Saturday, 4 October 2025

miller’s crossing (w&d the coen brothers)

Did we know, way back when, that we were witnessing the birth of a dynasty? In a world where so many filmmakers come and go, have their moment of glory and then are moved on, to TV or being a gun for hire, or obscurity, the Coen Brothers have stood out over the course of thirty years as a team that gets films made and occasionally strike gold. Miller’s Crossing, their third feature, is an assured piece of filmmaking. The Coen Brothers thrive on big casting, a heightened sense of reality and some tastefully excessive violence. It’s noticeable how Gabriel Byrne keeps bouncing back from repeated beatings, as though he was made of rubber. Then again, this feels like part of the Coen bros schtick - rubbery faces which contort, distort and then come back into some kind of regular shape, a rubbery plot that wobbles around but gets there in the end. It’s a kind of playmobile filmmaking; straining the boundaries of emotional plausibility whilst the actors charm pants off the viewers. So good to see Albert Finney in there doing his thing, one of that great generation of British/ Irish film actors that stalked the movie world and exuded charisma. (On which note and completely tangentially, RIP Terrence Stamp.)

Thursday, 2 October 2025

the last seduction (d. john dahl, w. steve barancik)

Dahl’s film feels like it belongs to another era. The narrative dénouement is hinged on a deliberately provoked rape. Whilst Bridget, the femme fatale, is the agent of this rape and is using Mike’s action to her own advantage, one can’t see a film treating the dramatic action of rape in this manner now. Likewise, whilst we live in the era of the sassy female lead, it feels unlikely that a female protagonist’s strengths would be pinned on her sexuality and powers of seduction, as the title suggests. Which is not to say that seduction has ceased to exist, or that women, and men, are still likely to use their sexual attractiveness as a means to get ahead in the world. Just that this is no longer material around which a narrative might be structured.
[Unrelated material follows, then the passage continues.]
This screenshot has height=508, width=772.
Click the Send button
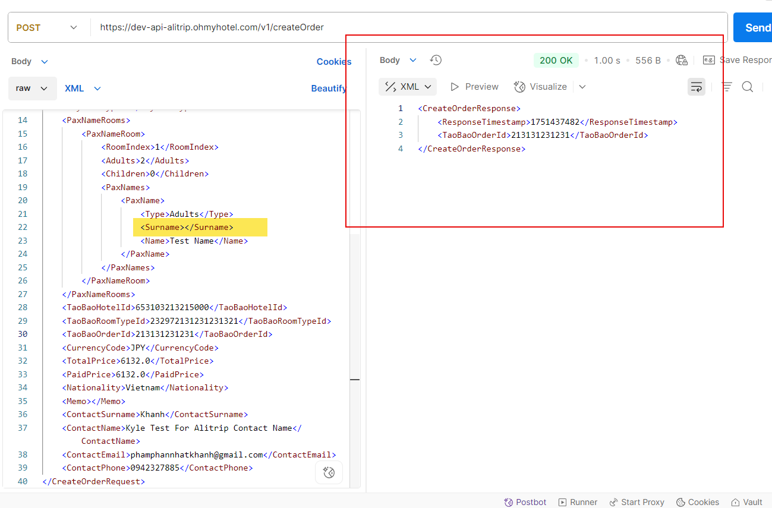(755, 27)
As Bridget, the femme fatale, Linda Fiorentino gives a barnstorming performance, loving the limelight and unafraid to hog it, delivering Barancik’s one-liners with a deep-fanged venom. Small town boy Mike (Peter Berg) doesn’t know what he’s got himself into. Bridget’s ingenuity is tied to the cynicism that goes with knowing how easily men can be manipulated by a stockinged leg. She knows how the world works, even when the world doesn’t want to be seen to work that way. She also knows that whether or not she triumphs in the end it can only be a pyrrhic victory: age will defeat her finally no matter what, and she needs to make the most of the time she has before that oldest enemy of all catches up with her.